[Item coordinate data]
<<<<

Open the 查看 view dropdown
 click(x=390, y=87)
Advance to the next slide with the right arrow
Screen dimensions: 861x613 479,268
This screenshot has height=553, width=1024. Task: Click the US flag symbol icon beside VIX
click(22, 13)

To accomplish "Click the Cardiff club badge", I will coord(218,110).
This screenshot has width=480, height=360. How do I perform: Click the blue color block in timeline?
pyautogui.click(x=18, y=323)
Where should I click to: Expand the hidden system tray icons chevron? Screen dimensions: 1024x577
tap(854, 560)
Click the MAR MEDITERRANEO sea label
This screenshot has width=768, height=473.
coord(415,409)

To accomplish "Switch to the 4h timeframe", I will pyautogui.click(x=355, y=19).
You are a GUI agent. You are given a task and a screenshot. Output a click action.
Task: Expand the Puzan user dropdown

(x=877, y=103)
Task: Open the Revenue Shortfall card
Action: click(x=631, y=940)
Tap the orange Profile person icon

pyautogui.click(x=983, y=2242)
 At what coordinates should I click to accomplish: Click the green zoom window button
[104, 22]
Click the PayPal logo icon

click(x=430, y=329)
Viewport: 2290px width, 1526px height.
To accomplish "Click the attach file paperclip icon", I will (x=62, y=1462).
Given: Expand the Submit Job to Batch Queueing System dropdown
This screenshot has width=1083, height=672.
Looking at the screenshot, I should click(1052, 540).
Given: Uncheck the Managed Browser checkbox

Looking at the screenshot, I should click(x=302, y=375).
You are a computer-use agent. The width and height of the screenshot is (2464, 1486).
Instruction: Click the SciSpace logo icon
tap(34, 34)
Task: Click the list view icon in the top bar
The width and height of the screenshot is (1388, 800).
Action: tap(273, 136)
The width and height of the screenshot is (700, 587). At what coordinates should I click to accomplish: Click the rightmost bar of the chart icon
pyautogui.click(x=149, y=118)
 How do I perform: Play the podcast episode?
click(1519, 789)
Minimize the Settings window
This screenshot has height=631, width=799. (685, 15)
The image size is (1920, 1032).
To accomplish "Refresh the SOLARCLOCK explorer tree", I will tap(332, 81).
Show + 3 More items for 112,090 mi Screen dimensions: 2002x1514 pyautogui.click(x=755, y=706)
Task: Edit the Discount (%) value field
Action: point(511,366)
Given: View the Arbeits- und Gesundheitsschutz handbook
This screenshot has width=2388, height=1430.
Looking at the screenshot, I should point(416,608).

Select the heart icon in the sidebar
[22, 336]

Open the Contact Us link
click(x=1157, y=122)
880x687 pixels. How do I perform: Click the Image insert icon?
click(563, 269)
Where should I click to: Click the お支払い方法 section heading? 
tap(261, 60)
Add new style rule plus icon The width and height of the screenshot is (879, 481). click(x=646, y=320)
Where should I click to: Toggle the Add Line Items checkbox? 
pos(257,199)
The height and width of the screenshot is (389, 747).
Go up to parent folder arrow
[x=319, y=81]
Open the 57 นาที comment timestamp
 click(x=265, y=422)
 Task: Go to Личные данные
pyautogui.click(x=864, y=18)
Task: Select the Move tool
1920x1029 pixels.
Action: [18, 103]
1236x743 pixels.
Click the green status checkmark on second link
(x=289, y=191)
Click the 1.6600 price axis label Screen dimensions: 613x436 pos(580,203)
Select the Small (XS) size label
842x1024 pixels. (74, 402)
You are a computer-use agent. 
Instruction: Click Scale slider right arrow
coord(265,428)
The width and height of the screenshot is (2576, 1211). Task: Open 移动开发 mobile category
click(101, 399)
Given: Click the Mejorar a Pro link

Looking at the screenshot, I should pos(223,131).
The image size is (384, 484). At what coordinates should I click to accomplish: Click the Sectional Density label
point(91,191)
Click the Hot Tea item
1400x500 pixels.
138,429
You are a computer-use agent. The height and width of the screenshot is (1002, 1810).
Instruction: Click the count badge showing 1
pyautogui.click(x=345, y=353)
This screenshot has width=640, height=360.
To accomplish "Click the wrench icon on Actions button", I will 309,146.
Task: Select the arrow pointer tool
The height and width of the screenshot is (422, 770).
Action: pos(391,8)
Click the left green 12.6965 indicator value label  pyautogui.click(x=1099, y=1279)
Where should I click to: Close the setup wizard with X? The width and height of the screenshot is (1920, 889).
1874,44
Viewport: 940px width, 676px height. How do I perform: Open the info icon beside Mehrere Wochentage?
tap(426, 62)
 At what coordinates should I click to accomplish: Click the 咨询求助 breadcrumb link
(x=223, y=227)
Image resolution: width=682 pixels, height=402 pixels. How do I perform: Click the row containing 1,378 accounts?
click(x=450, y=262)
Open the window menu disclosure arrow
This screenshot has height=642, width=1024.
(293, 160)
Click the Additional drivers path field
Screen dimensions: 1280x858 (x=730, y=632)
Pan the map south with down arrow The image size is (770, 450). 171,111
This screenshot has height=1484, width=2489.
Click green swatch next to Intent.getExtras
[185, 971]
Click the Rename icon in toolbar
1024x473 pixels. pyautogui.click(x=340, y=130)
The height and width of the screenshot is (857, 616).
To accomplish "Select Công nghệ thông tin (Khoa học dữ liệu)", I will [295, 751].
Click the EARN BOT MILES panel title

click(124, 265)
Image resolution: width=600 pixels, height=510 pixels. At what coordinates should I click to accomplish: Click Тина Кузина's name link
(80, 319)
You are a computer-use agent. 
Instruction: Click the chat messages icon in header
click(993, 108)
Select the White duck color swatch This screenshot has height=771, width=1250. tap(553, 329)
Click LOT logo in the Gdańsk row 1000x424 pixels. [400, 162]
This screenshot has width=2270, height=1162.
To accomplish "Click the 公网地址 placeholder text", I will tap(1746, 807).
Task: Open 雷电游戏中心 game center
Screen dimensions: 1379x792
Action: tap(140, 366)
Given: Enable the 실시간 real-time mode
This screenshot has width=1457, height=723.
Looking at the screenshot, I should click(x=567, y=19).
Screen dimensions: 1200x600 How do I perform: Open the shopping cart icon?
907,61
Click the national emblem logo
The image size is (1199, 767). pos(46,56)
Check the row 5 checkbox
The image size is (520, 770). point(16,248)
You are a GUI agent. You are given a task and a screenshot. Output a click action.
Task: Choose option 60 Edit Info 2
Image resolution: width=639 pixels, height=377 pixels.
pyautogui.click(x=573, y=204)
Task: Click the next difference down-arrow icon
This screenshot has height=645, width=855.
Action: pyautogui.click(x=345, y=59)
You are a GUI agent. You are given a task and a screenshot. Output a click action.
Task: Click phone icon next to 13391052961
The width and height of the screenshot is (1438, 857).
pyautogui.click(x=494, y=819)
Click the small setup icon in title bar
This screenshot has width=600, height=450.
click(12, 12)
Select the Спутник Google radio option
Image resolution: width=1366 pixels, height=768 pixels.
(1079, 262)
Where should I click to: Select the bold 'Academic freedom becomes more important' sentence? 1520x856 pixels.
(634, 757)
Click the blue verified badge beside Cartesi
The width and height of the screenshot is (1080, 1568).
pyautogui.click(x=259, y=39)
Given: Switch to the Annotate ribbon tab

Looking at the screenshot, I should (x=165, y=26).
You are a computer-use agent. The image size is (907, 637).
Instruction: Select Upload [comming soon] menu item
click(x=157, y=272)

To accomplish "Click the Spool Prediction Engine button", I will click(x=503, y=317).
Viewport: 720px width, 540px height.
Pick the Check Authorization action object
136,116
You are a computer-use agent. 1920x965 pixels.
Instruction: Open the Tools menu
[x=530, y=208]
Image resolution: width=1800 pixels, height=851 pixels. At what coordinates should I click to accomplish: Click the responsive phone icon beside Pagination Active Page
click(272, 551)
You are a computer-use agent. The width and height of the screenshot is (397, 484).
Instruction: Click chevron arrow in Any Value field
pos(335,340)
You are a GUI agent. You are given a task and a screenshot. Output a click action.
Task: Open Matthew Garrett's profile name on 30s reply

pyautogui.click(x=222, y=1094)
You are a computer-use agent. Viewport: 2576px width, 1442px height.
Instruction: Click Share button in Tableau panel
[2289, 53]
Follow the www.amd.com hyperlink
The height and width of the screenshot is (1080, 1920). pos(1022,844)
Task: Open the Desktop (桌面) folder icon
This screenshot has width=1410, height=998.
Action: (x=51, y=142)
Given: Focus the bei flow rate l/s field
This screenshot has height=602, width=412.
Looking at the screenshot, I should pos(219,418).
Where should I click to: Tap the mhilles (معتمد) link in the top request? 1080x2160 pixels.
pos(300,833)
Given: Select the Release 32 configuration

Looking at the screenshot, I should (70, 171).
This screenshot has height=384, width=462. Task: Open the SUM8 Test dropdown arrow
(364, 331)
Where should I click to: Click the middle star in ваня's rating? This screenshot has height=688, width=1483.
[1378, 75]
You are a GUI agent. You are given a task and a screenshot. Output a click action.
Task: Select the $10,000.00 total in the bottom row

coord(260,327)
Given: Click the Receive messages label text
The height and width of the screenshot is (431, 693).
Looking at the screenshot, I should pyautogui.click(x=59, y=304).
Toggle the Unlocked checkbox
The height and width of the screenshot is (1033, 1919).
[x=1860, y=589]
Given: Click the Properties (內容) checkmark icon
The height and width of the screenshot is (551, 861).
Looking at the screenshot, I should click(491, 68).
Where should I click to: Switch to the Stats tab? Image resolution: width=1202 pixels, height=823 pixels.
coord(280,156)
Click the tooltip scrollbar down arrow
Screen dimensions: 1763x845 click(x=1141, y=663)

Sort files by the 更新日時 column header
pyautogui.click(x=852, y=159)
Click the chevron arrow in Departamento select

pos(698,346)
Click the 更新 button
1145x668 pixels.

>>>>

SET TASK - Reproduce the listing from the line with "Open the Contact Us link" to the line with "Add new style", both ends included, keeping every request line as it is. Rescale each click coordinate in the answers by 2.1 and round to the nearest whole number, with halves rounded up.

PROBLEM SOLUTION -
Open the Contact Us link
click(x=2430, y=256)
880x687 pixels. How do I perform: Click the Image insert icon?
click(1182, 565)
Where should I click to: Click the お支払い方法 section heading? 
tap(548, 126)
Add new style rule plus icon The width and height of the screenshot is (879, 481). click(x=1357, y=672)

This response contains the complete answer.